Köln: Ein Moped und Blumen: Erinnerung an millionsten Gastarbeiter

Köln : Ein Moped und Blumen: Erinnerung an millionsten Gastarbeiter

Ein Moped, ein Blumenstrauß und Musik: Der millionste Gastarbeiter wurde vor 50 Jahren mit großem Jubel am Bahnhof Köln-Deutz empfangen. Am Samstag erinnerten Deutsche und Portugiesen in Köln mit einer Feier an die Ankunft von Armando Rodrigues de Sá. Laienschauspieler stellten die Szene am Deutzer Bahnhof nach - mit einer Zündapp aus Pappe.

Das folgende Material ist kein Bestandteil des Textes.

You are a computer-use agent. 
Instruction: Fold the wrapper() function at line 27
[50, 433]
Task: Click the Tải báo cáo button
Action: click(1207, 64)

Am 10. September 1964 war der Portugiese Rodrigues de Sá angekommen, um in Deutschland zu arbeiten. Das Foto des schüchtern wirkenden Mannes mit Hut und Moped wurde zum Sinnbild des Gastarbeiters. Wenige Monate zuvor hatte Deutschland mit Portugal ein Anwerbeabkommen geschlossen, wie schon vorher mit Italien und anderen Ländern.

Der Kölner Oberbürgermeister Jürgen Roters (SPD) sagte, aus den portugiesischen Gastarbeitern von einst seien längst Nachbarn und Freunde geworden. „Und es ist heute der Normalfall und nicht die Ausnahme, dass Zugewanderte gleichberechtigt, selbstbewusst und kreativ am wirtschaftlichen, gesellschaftlichen, politischen und öffentlichen Leben teilnehmen.”

Zu der Feier waren auch Familienangehörige des 1979 gestorbenen Rodrigues de Sá nach Köln gekommen. Ein Enkel war - wie einst sein Großvater - mit dem Zug aus Portugal angereist.